Gentges argumentiert, dass der Aufwand nicht geringer würde, wenn das Schwarzfahren nur noch eine Ordnungswidrigkeit wäre – statt der Staatsanwaltschaften müssten sich dann Verwaltungsbehörden um die Verfolgung kümmern, die Arbeit würde aus ihrer Sicht nur verlagert. Einsprüche gegen Bußgeldbescheide würden am Ende doch wieder bei Gerichten und Staatsanwaltschaften landen.

Gentges verteidigte in dem Zusammenhang auch die Ersatzfreiheitsstrafe. Die brauche es als „letzte Konsequenz, damit Geldstrafen als Sanktion ernstgenommen und bezahlt werden“. Man könne zudem Geldstrafen auch abarbeiten. Ins Gefängnis müssten vor allem jene Verurteilten, „die sich beratungsresistent zeigen und sich hartnäckig weigern, die Geldstrafe zu bezahlen oder abzuarbeiten“.

Justizministerium sieht Ahdnung erschwert

Beim Schwarzfahren gehe es nicht nur um Bagatellschäden, betonte Gentges. „Die Bahnkarte im Fernverkehr kostet schnell einen dreistelligen Betrag.“ Die Justizministerin ist überzeugt: Mit einer sogenannten Entkriminalisierung würde das Schwarzfahren zunehmen, die Ahndung und Verfolgung dieser Verhaltensweise würde jedoch erheblich erschwert.
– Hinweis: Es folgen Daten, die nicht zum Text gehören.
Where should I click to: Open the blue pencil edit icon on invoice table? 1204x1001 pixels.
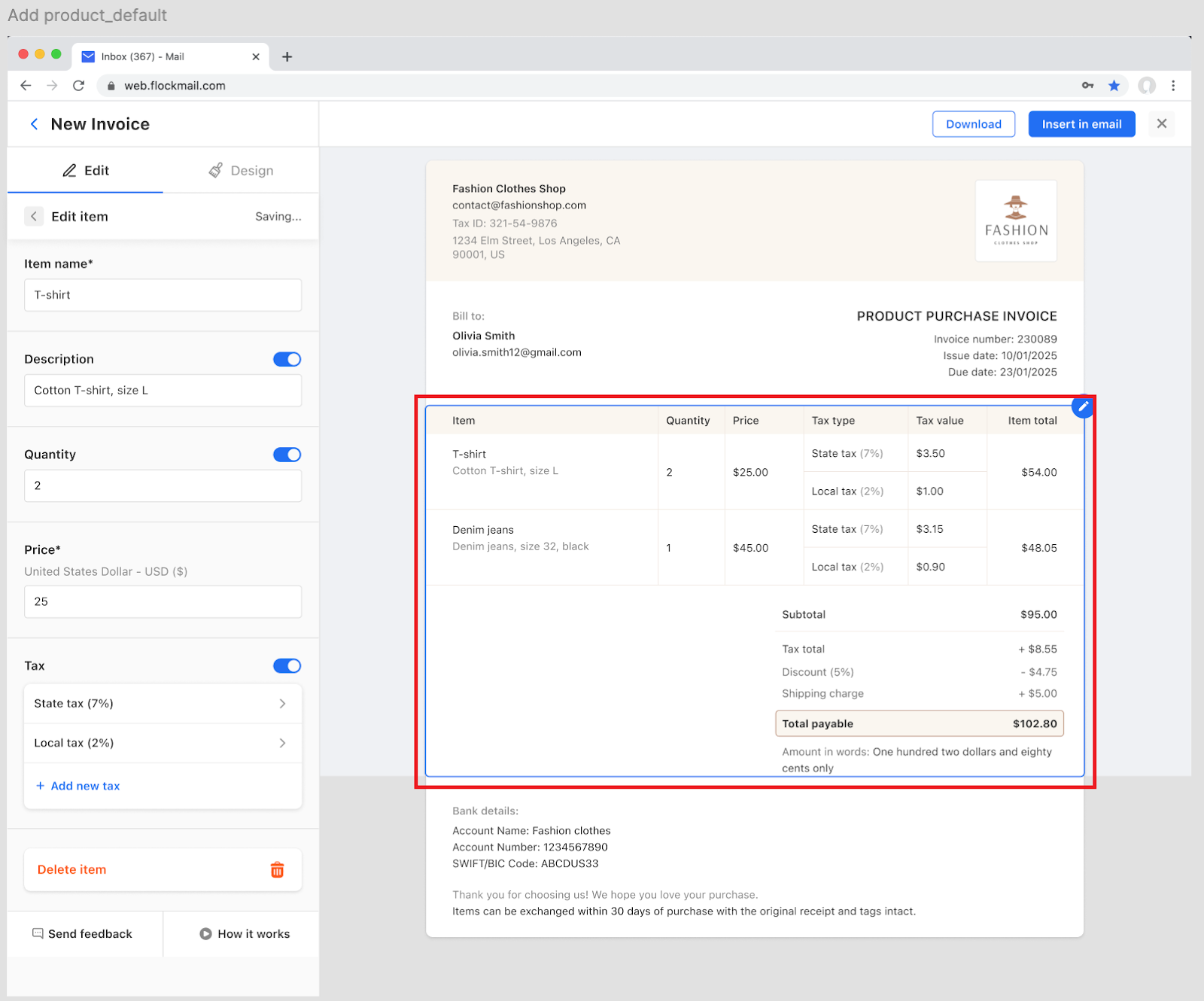[1083, 406]
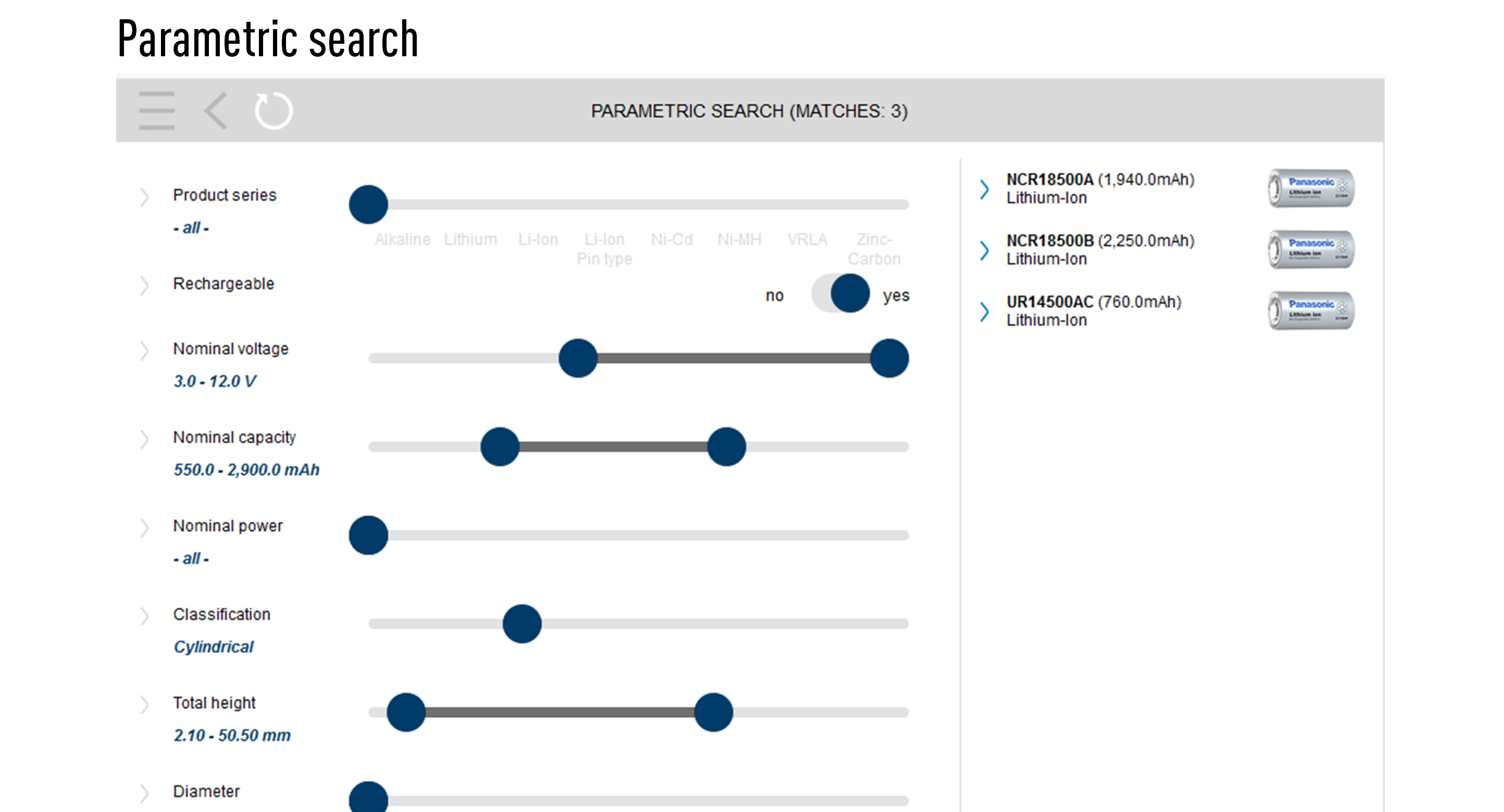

Ertappte dürften dann nämlich nicht mehr festgenommen werden.

Auf die Frage, ob Schwarzfahren denn zumindest besser sei als Autofahren, sagte Hermann: „Wer schwarz fährt, hat kein Auto. Das ist keine Alternative.“ Hermann sprach sich auch gegen eine kostenlose Nutzung des Nahverkehrs aus: „Damit nicht der Eindruck entsteht, dass es nichts kostet.“ Er hielte aber einen Sozialrabatt für sinnvoll.